Collected data
^^^^

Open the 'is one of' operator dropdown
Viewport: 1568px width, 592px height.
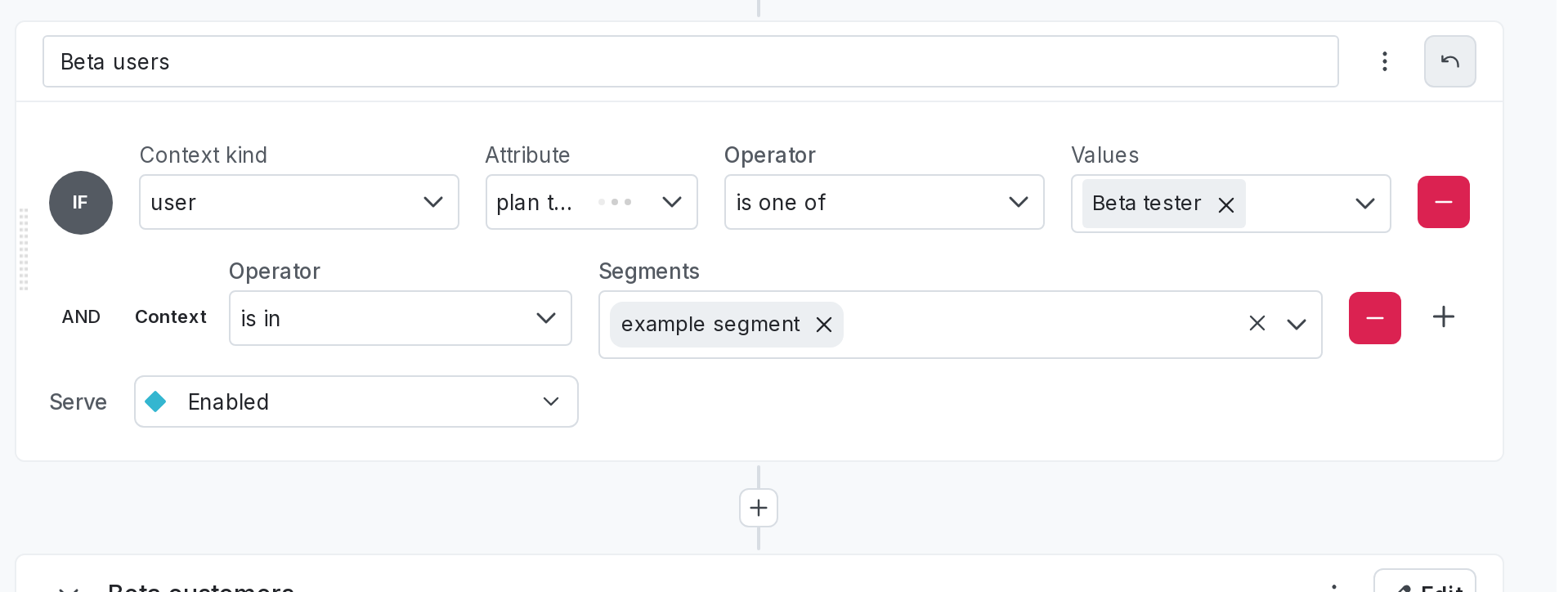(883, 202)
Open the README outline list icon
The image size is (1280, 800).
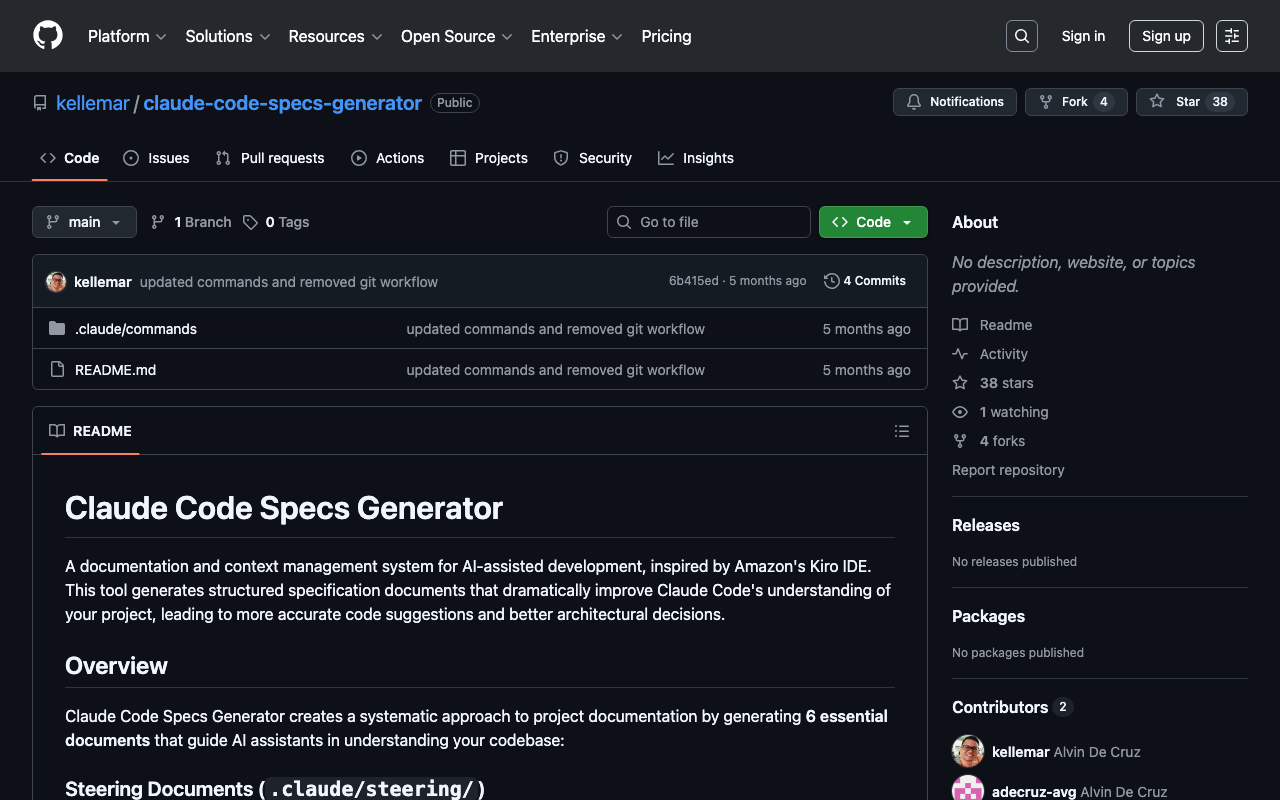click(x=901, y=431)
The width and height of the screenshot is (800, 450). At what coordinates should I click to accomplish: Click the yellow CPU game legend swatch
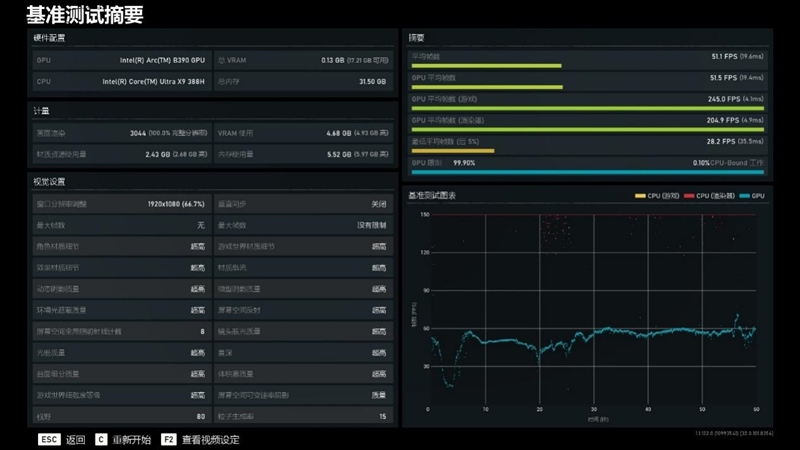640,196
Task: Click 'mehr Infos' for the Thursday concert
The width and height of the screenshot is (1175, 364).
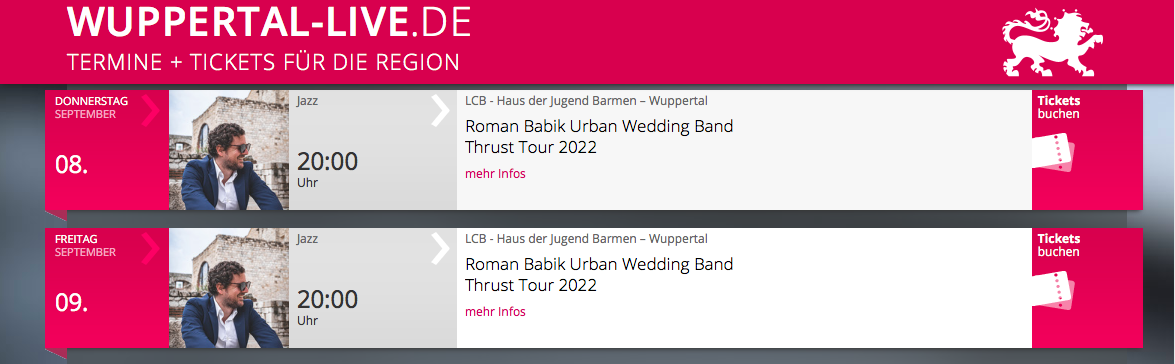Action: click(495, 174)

^^^^

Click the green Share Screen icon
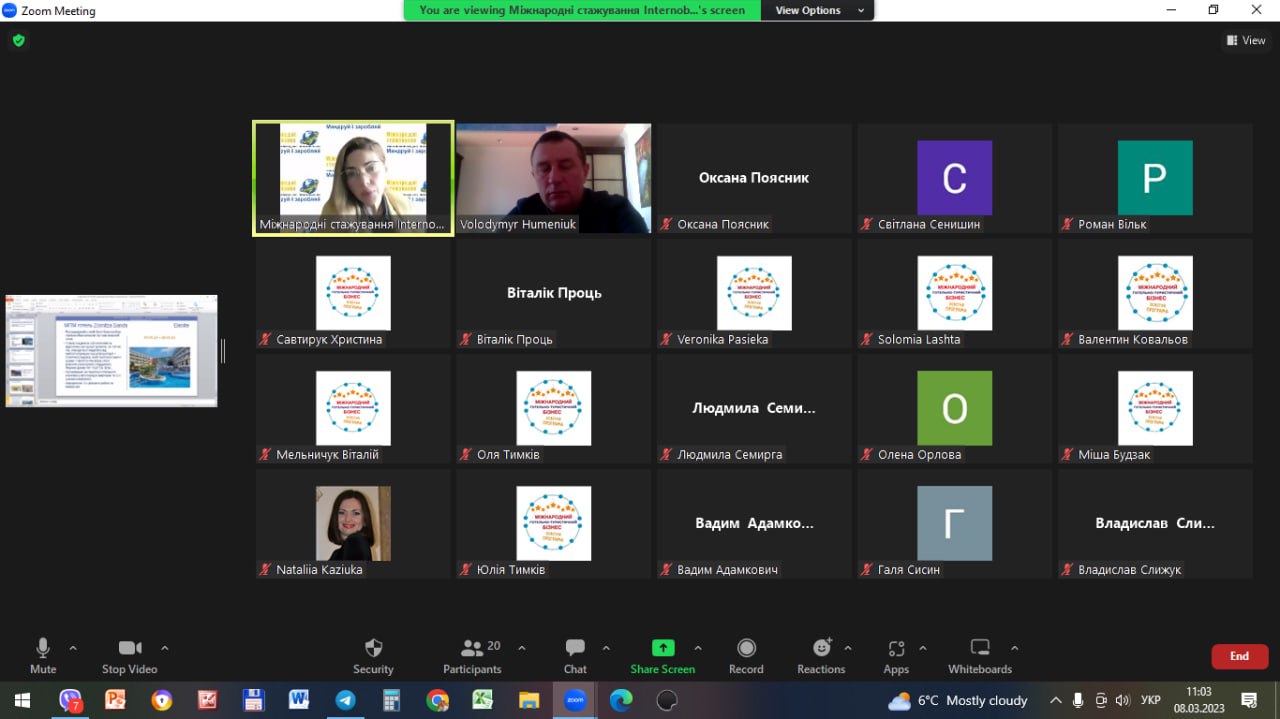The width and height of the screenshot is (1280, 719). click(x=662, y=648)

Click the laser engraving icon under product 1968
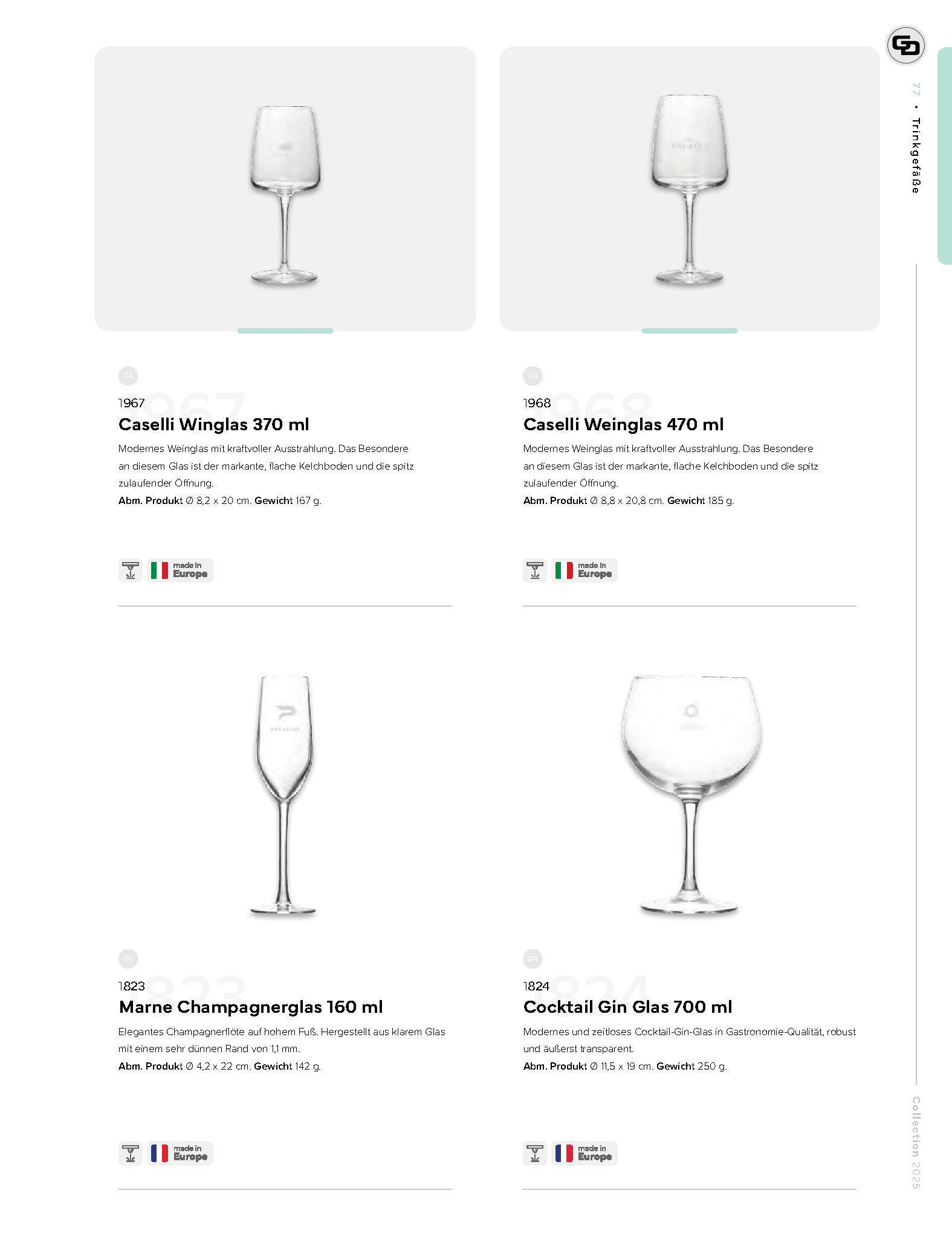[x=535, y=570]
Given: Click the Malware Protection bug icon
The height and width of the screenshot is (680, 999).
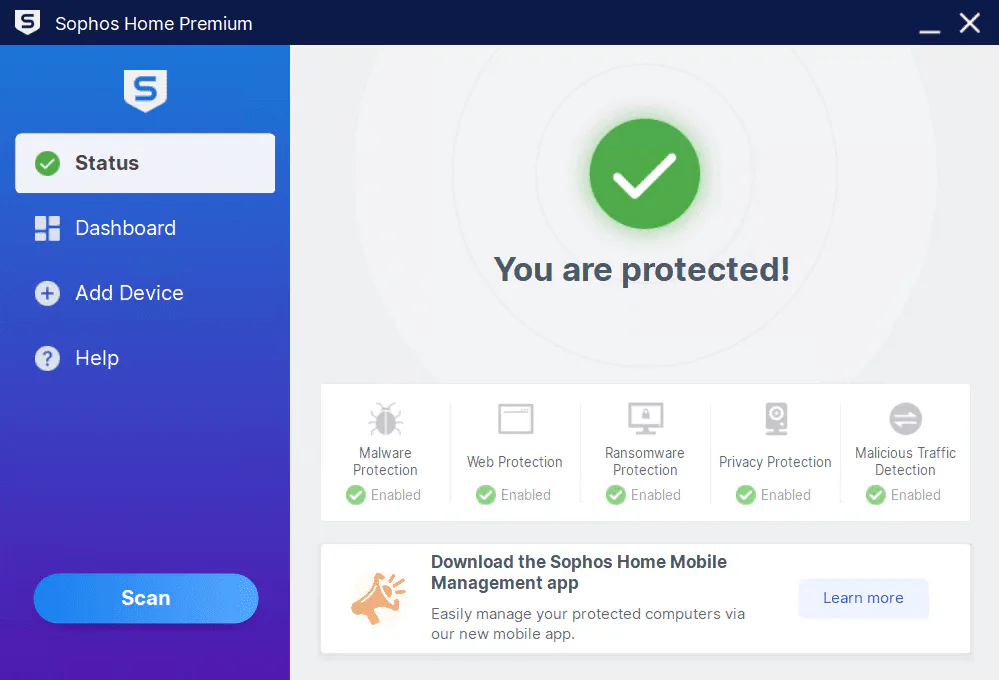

^^^^

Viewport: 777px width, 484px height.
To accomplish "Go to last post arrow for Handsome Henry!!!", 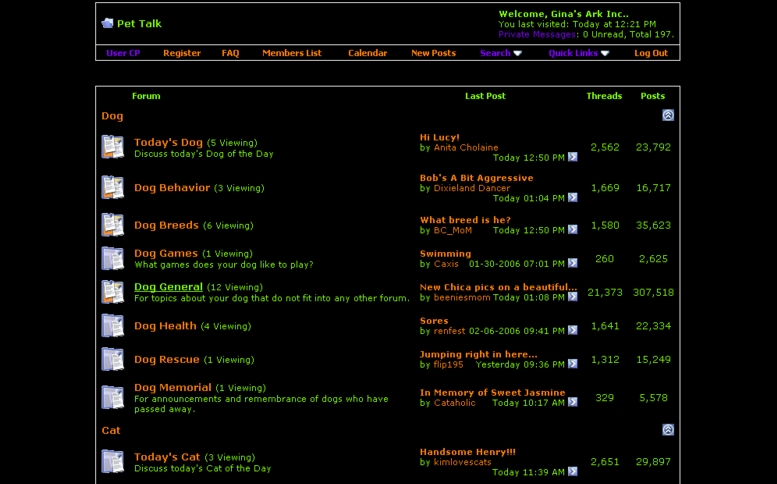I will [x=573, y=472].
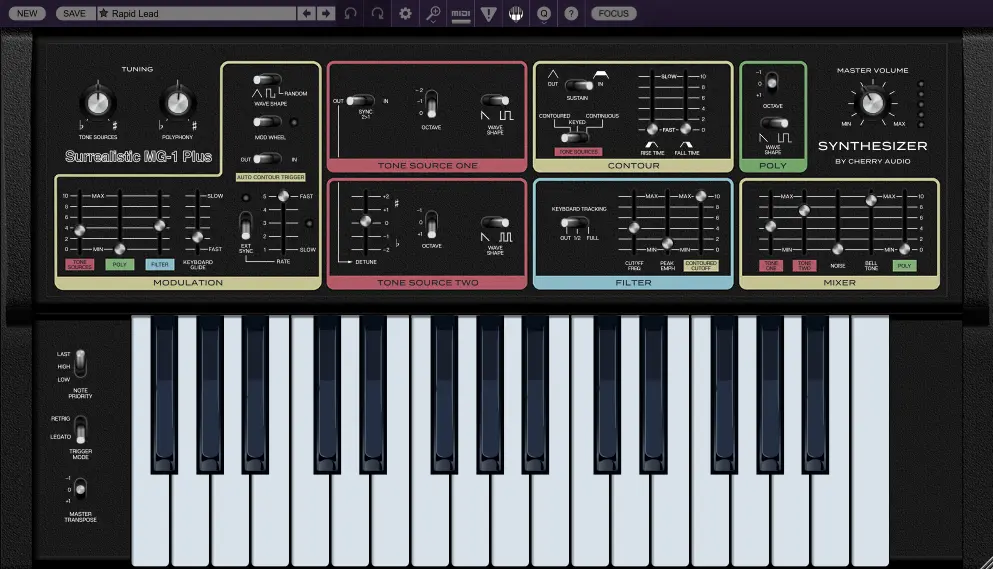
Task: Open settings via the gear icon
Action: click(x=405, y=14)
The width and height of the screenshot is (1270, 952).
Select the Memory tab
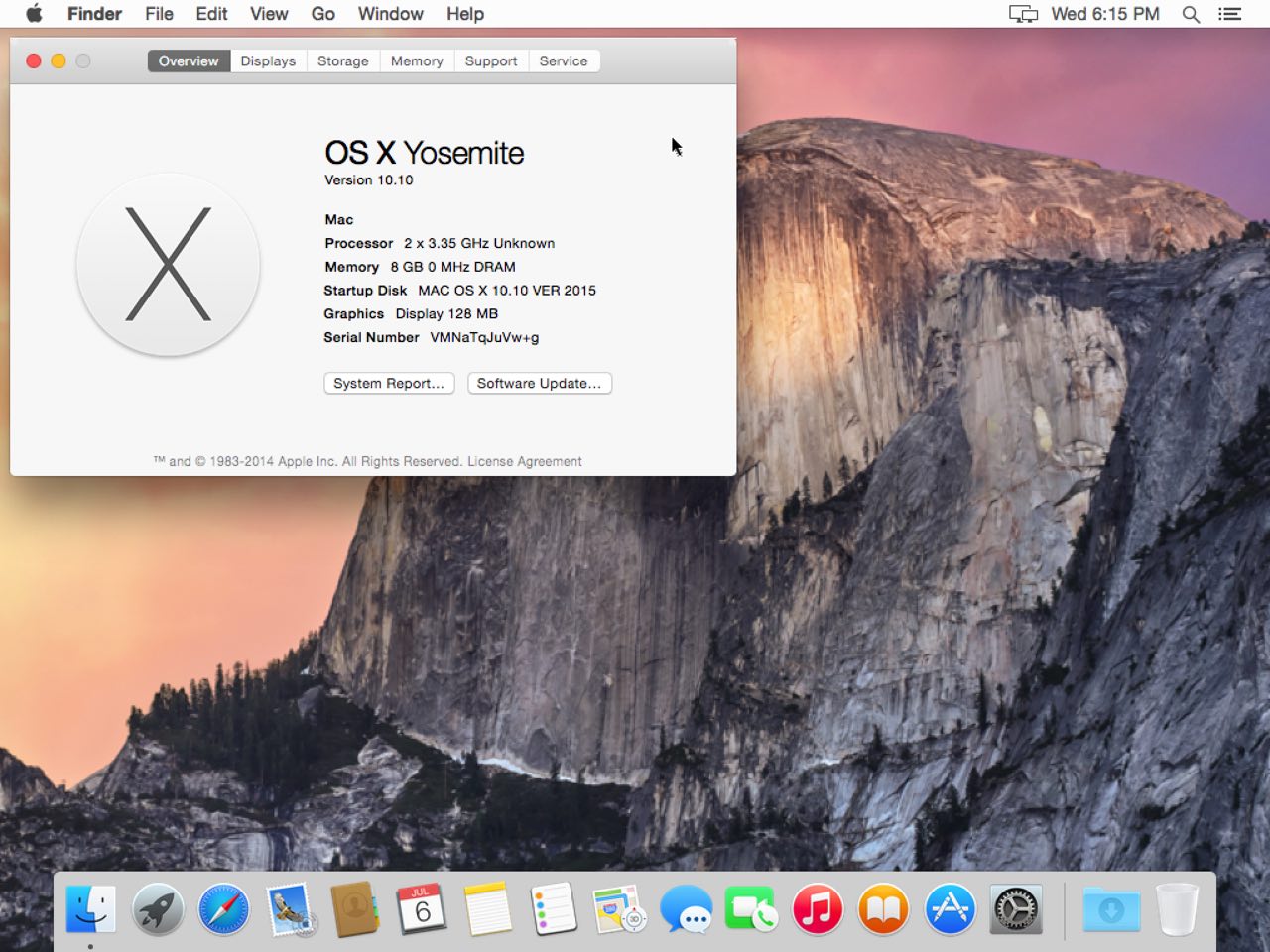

^^^^

▸ TO DO:
When you reach the line with "The width and height of the screenshot is (1270, 952)." in the records above, start writing out lines exactly, and stop once the line with "Select the Memory tab" has been written; include nothing else.

▸ OUTPUT BELOW:
The width and height of the screenshot is (1270, 952).
Select the Memory tab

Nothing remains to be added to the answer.